Tony Kelly1, Michela Barboni1, Philipp Bethge2, Micheal Döngi3, Marco Mainardi4, Francesco Gobbo4, Antonio Cattaneo4, Joanna Komorowska5, Michel Herde1, Jens Schweihoff1, Martin Schwarz1, U. Valentin Nägerl2, Heinz Beck1

1 IEECR, University of Bonn Medical Center
2 IINS, Université de Bordeaux
3 Dept. Physiology,University of Bonn
4 Scuola Normale Superiore
5 IZN, University of Bonn Medical Center

The dentate gyrus processes polysensory information from the entorhinal cortex. The main excitatory cell type in this region, the dentate granule cell, is thought to receive spatial and non-spatial/contextual information in an ordered fashion at proximal and distal dendrites, respectively. We show that the nano-scale morphological features and biophysical properties of distal and proximal dendrites contribute to the integration of synaptic inputs at these different input sites.

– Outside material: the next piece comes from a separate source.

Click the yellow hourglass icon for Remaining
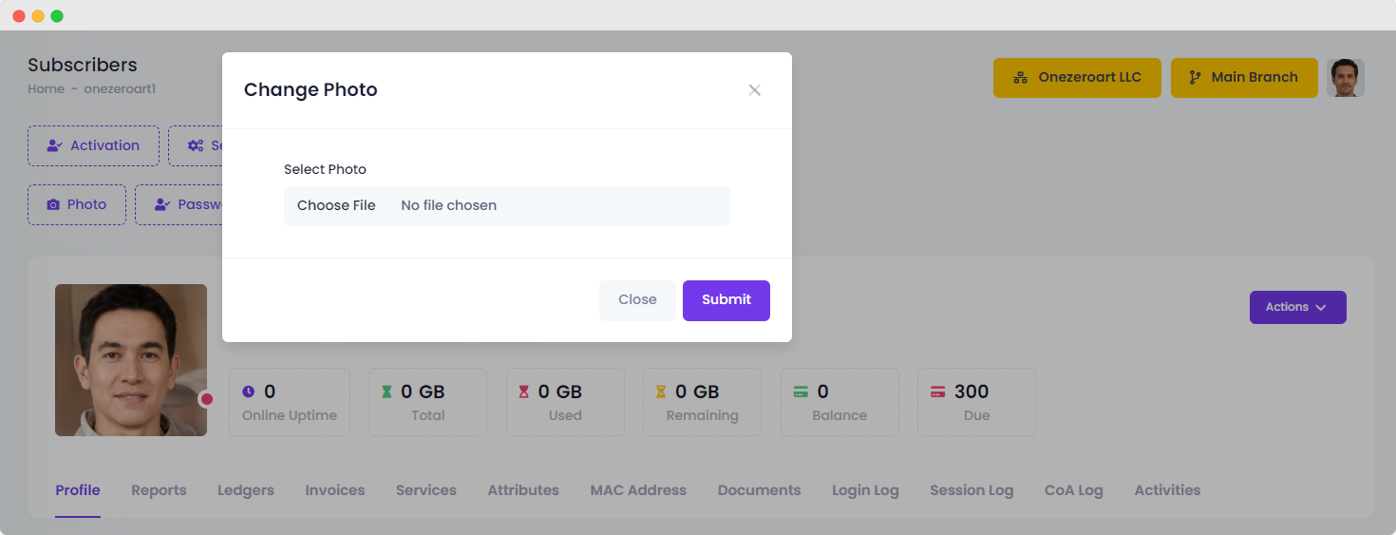This screenshot has width=1396, height=535. 661,392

Using super-resolution techniques (Stimulated Emission Depletion Microscopy and expansion microscopy), we observed localized reductions in the dendritic shaft diameter to values below 250 nm. These dendritic shaft constrictions (DSCs) occurred primarily in the distal dendrites (>150 µm from the soma) creating dendritic sub-compartments. Computational modeling predicts that these sub-compartments have a high impedance that leads to rapid saturation of local synaptic voltage signals and sublinear integration. Two-photon glutamate uncaging combined with Ca2+ imaging confirmed strongly sublinear integration of synaptic inputs at distal sites. Pharmacological experiments revealed that sublinear integration was not caused by GABAergic mechanisms or voltage-gated K+ conductances. Next, we investigated how inputs in distal and proximal dendritic compartments interact and found that paired stimulation of proximal and distal inputs at gamma frequency potentiated synaptic input at the proximal site in a branch-specific manner.

Taken together, the data suggest that high impedance compartments in the distal dendrite result in local voltage saturation and sublinear integration to synchronous synaptic input. Furthermore the data suggest that distal inputs may act as a gating mechanism instructing the potentiation of proximal inputs in a branch-specific manner.